* _TO DO_:
When the line containing "Mapline Inc. (136, 2323)" is reached, begin reproducing lines exactly and continue through the last line of the records below.

* _RECORDS TO USE_:
======

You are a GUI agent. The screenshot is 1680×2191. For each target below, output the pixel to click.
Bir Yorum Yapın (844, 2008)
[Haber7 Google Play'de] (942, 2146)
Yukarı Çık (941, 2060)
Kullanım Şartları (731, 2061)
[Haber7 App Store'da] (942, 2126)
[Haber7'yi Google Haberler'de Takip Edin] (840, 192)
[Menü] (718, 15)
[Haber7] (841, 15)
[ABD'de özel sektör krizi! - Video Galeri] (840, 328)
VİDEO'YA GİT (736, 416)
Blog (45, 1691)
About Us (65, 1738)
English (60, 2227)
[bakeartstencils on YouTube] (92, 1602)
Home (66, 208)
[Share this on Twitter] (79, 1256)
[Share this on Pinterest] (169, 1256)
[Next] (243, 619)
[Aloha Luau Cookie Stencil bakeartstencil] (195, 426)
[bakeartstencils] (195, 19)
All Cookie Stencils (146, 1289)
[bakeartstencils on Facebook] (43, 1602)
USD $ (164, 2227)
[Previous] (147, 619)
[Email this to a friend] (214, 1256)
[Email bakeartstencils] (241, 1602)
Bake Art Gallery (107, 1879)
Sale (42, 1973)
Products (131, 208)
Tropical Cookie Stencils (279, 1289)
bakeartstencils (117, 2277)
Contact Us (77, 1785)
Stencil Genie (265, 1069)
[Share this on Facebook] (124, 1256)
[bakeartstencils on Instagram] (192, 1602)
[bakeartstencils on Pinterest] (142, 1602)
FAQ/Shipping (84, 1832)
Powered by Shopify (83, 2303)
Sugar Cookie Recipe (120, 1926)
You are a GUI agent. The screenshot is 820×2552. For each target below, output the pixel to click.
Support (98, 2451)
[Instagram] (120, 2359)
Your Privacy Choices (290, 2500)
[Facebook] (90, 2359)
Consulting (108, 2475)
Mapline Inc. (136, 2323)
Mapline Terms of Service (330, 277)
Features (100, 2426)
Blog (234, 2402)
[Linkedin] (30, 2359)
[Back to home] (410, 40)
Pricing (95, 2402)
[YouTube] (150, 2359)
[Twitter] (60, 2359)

======

* _RESPONSE FOR THIS EXERCISE_:
Mapline Inc. (136, 2323)
Mapline Terms of Service (330, 277)
Features (100, 2426)
Blog (234, 2402)
[Linkedin] (30, 2359)
[Back to home] (410, 40)
Pricing (95, 2402)
[YouTube] (150, 2359)
[Twitter] (60, 2359)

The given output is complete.